A series of inconsistent measures has alienated the colonies from their duty as subjects, and from their natural affection to their common country. When Mr. Grenville was placed at the head of the treasury, he felt the impossibility of Great Britain's supporting such an establishment as her former successes had made indispensable, and at the same time of giving any sensible relief to foreign trade, and to the weight of the public debt. He thought it equitable, that those parts of the empire, which had benefited most by the expences of the war, should contribute something to the expences of the peace; and he had no doubt of the constitutional right vested in parliament to raise the contribution. But, unfortunately for his country, Mr. Grenville was at any rate to be distressed because he was minister, and Mr. Pitt* and Lord Camden were to be the patrons of America, because they were in opposition. Their declaration gave spirit and argument to the colonies; and while, perhaps, they meant no more than the ruin of a minister, they, in effect, divided one half of the empire from the other.
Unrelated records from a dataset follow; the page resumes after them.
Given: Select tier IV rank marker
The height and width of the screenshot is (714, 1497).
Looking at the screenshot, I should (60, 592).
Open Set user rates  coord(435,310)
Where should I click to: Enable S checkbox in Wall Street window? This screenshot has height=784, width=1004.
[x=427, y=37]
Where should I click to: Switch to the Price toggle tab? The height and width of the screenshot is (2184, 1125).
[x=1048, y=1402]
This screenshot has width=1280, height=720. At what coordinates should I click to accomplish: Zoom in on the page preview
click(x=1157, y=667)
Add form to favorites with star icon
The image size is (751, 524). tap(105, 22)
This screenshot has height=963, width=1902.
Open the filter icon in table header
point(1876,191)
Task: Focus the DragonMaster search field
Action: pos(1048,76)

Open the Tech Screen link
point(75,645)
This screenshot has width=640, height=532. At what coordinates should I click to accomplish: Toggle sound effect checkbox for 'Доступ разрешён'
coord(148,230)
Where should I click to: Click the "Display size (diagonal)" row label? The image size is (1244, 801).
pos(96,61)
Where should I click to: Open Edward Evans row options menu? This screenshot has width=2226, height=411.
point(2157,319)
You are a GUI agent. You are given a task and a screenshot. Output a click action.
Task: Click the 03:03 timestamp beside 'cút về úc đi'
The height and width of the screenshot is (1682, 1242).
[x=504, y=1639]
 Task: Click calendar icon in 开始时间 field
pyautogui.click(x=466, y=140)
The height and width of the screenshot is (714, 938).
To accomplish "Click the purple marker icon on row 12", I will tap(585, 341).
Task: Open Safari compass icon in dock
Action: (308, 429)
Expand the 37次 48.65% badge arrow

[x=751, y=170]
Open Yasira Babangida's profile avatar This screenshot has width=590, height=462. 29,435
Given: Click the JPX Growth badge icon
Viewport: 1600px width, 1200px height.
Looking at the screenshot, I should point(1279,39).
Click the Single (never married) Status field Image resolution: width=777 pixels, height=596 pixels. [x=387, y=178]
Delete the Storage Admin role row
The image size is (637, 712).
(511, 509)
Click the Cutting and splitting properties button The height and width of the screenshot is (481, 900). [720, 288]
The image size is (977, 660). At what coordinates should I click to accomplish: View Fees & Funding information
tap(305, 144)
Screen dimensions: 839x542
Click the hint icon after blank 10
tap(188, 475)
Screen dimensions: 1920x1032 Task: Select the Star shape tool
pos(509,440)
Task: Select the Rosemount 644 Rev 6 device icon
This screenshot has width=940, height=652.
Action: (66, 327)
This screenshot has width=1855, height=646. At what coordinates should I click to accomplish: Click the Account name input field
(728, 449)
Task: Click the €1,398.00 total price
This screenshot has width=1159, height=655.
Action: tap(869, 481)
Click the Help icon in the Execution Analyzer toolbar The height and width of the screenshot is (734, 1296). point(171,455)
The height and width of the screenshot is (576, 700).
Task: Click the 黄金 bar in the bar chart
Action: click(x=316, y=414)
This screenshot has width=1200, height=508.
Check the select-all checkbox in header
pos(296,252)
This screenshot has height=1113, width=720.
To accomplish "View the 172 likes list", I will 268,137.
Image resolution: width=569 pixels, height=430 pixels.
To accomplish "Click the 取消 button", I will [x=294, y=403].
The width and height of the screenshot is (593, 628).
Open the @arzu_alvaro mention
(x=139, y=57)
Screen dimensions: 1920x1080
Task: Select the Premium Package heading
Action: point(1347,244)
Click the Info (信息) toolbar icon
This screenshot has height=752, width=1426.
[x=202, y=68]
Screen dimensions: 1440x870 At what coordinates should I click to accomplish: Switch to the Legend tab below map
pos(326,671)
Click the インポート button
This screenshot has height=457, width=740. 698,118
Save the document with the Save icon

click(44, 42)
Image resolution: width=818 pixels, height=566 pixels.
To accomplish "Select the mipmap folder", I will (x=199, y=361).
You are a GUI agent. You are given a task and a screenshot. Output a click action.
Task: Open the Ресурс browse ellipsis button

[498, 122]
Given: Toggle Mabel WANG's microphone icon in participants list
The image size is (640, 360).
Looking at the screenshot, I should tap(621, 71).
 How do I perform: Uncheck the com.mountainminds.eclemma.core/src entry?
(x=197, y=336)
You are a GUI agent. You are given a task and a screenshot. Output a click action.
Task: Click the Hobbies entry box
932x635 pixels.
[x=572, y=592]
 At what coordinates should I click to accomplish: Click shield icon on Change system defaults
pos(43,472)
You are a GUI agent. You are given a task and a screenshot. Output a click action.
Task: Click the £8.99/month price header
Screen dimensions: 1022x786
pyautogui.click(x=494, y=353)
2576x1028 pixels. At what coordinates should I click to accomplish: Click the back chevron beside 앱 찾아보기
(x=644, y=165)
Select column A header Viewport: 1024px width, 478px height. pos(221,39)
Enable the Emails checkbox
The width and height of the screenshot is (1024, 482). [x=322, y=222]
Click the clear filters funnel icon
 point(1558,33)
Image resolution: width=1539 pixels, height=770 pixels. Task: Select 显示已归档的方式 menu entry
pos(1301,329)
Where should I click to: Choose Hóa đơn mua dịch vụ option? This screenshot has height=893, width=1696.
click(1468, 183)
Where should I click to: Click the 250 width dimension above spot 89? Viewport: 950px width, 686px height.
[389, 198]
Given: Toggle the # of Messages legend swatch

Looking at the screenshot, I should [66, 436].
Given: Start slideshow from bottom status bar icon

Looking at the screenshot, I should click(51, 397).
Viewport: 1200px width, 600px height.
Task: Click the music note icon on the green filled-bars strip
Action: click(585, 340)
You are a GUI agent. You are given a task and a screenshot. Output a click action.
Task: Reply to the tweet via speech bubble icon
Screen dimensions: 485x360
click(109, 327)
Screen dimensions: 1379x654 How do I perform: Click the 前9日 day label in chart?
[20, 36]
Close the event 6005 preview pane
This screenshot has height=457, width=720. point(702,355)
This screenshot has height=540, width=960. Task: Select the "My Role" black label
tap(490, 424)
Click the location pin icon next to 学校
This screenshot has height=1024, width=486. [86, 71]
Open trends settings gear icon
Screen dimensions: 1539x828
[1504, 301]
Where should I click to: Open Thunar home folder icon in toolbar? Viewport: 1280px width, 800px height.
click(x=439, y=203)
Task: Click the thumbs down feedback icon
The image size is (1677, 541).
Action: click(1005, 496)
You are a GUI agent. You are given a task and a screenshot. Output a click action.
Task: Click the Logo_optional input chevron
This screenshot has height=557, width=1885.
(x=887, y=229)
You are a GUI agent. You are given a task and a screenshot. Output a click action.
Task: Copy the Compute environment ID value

Under one administration, the stampt-act is made; under the second it is repealed; under the third, in spite of all experience, a new mode of taxing the colonies is invented, and a question revived which ought to have been buried in oblivion. In these circumstances a new office is established for the business of the plantations, and the Earl of Hillsborough called forth, at a most critical season, to govern America. The choice at least announced to us a man of superior capacity and know
* Yet Junius has been called the partizan of Lord Chatham!